But here’s the catch: the rhyme isn’t always reliable. Snake patterns vary by region, and relying on one simple rule can still lead to danger.

Cyber security is no different.

We often expect staff to instantly recognise the difference between:

• A genuine email and a phishing attempt
• A safe document and one carrying hidden malware
• A legitimate login page and a fake one

To most employees, they look identical. And just like the snake rhyme, simple rules help — but they’re not always enough. Attackers evolve, tactics change, and what looked safe yesterday might be dangerous tomorrow.

Every year at Infosec, we hear the same pitch: “Buy this tool and it will solve all your problems.”

That’s modern snake oil. There is no silver bullet. No product that magically fixes cyber security. Real protection comes from a mix of people, process, and technology. We need training and monitoring that work all year round, not just during cyber security awareness month.

That’s why our industry exists, whether it’s a services provider like us, or internal security operation teams. We are there to focus on the details: look-alike domains, documents that behave strangely, logins from unusual places. To us, these stand out as clearly as “red touches yellow.”

Attacker groups are masters of reinvention.

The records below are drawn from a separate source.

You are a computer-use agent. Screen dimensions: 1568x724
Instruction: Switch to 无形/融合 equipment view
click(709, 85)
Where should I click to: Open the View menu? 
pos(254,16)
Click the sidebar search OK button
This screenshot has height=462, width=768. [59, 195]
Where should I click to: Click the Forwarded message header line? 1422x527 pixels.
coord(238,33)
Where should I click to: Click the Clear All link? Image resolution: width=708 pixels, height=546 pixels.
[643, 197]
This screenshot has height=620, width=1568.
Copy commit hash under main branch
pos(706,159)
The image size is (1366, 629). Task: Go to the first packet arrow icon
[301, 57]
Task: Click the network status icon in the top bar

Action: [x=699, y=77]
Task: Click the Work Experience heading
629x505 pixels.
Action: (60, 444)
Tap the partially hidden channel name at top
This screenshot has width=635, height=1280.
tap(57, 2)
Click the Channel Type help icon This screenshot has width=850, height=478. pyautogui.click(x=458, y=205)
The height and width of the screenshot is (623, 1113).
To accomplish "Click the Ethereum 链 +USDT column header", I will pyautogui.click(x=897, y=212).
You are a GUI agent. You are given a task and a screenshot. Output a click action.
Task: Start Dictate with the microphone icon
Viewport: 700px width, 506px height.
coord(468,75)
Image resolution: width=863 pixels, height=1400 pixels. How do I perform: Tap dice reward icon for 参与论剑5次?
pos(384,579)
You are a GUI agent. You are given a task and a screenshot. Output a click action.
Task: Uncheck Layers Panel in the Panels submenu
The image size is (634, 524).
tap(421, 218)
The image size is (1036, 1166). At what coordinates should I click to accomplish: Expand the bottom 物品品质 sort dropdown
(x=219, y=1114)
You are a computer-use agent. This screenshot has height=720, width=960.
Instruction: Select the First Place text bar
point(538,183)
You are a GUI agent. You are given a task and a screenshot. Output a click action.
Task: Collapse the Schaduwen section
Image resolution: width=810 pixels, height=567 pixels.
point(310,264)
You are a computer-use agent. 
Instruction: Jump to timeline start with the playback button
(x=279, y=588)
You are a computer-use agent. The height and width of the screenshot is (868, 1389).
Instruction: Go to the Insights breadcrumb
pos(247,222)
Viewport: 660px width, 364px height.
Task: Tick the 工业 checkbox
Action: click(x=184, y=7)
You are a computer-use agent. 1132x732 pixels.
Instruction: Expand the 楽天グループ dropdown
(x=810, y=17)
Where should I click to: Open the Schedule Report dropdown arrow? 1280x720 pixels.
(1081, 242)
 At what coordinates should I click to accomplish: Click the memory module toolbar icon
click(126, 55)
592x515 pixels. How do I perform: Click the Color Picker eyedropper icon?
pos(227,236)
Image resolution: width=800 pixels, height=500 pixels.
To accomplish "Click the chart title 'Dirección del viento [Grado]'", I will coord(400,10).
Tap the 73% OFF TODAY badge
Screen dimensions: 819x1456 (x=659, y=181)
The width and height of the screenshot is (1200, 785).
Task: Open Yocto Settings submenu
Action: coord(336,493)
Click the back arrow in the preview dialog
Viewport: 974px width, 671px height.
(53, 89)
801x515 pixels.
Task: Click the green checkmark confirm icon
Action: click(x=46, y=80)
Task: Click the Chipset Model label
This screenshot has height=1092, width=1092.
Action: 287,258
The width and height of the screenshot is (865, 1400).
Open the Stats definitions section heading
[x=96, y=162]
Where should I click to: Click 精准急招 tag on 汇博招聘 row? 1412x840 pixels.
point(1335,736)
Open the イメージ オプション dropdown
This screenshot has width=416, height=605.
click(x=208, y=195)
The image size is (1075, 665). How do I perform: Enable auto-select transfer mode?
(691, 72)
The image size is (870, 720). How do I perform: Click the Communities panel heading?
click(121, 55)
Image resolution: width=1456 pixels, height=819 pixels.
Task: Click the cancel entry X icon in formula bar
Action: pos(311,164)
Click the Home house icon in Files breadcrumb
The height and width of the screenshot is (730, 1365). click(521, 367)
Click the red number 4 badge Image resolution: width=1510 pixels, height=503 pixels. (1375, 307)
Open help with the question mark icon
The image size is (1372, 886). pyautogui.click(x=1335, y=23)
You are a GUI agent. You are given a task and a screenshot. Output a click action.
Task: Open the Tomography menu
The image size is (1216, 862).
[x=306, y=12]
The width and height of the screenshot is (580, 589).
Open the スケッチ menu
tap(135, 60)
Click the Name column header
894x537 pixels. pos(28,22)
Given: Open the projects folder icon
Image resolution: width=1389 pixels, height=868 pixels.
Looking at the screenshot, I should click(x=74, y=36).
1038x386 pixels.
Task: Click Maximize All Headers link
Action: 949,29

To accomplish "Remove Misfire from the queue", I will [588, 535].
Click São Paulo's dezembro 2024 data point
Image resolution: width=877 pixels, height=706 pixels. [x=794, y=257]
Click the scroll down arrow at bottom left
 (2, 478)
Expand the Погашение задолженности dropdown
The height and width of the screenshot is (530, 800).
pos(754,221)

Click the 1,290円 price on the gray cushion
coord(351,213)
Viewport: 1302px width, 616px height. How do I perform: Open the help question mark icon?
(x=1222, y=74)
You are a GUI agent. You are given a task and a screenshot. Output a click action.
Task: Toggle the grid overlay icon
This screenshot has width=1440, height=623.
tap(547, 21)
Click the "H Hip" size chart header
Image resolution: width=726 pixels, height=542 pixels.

One month they vanish, the next they reappear under a new name with a new brand, but it’s the same operators, the same tactics, the same venom underneath.

This is why chasing names or branding doesn’t solve the problem. Whether it’s Conti, LockBit, BlackCat, or the next group to emerge, what matters is recognising the underlying behaviours and preparing for the bite.

This cyber security awareness month, we’ve been talking about these challenges. But awareness can’t stop here.

We need to give our users the tools, training, and support all year round.